Houpapa completed a master's in business administration at Massey University.

== Career ==
Houpapa has served on the board of Landcorp since May 2010, and was appointed Chair in May 2015. Houpapa also holds governance roles on the Waikato River Authority, Victoria University of Wellington, Ngā Pae O Te Māramatanga Centre for Research Excellence, Diverse NZ Inc, the Rural Broadband Initiative (RBI) National Advisory Committee and Strada Corporation, the Ontario Teachers’ Pension Plan, NZ Forestry Investments Limited, Pengxin NZ Farm Management Limited, Ururangi Limited and the Asia NZ Foundation.

=== Honours and awards ===
In the 2012 Queen's Birthday Honours, Houpapa was appointed a Member of the New Zealand Order of Merit, for services to business and Māori.
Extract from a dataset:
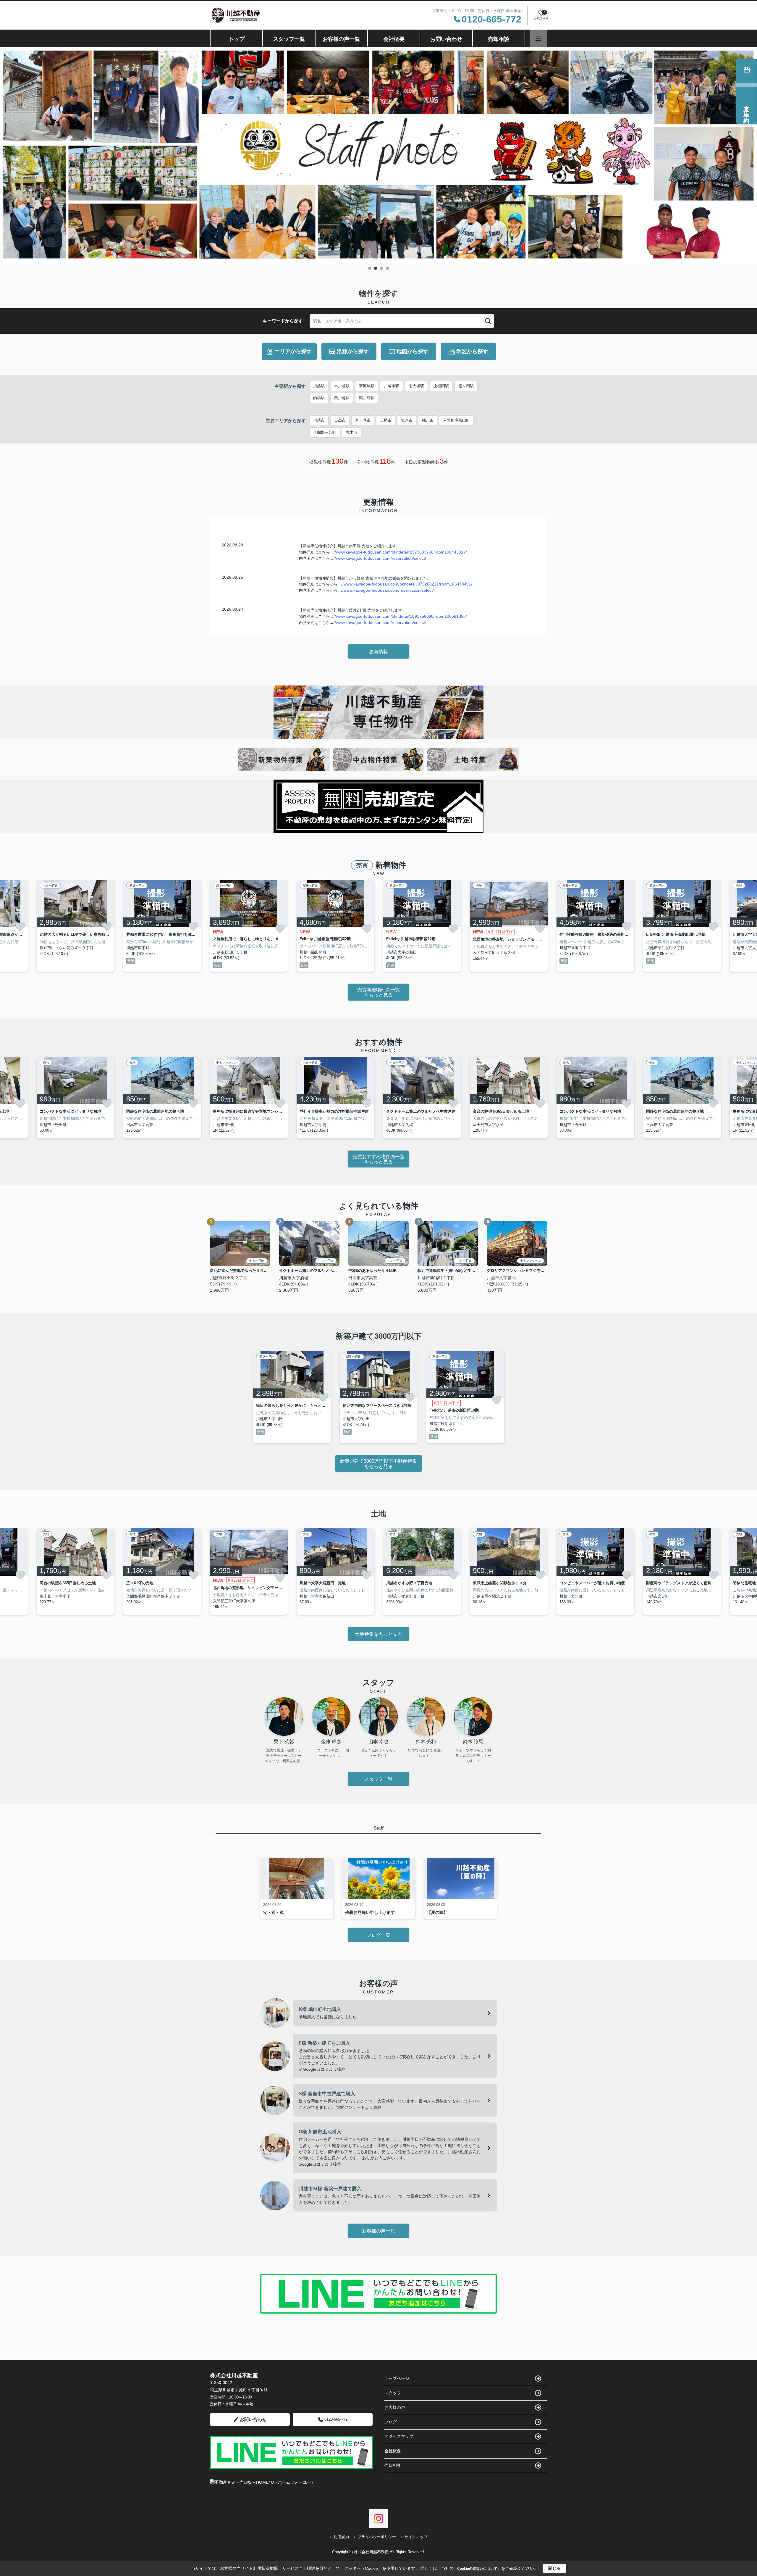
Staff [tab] (379, 1827)
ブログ (390, 2421)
In 2015, she won the Board and Management award at the New Zealand Women of Influence Awards. She has also been named on Westpac's New Zealand Women Powerbrokers list.

In 2016, Houpapa was awarded the Massey University Distinguished Alumni Service Award for services to New Zealand agribusiness and Māori, and also named as one of the BBC's 100 Most Influential Women in the World.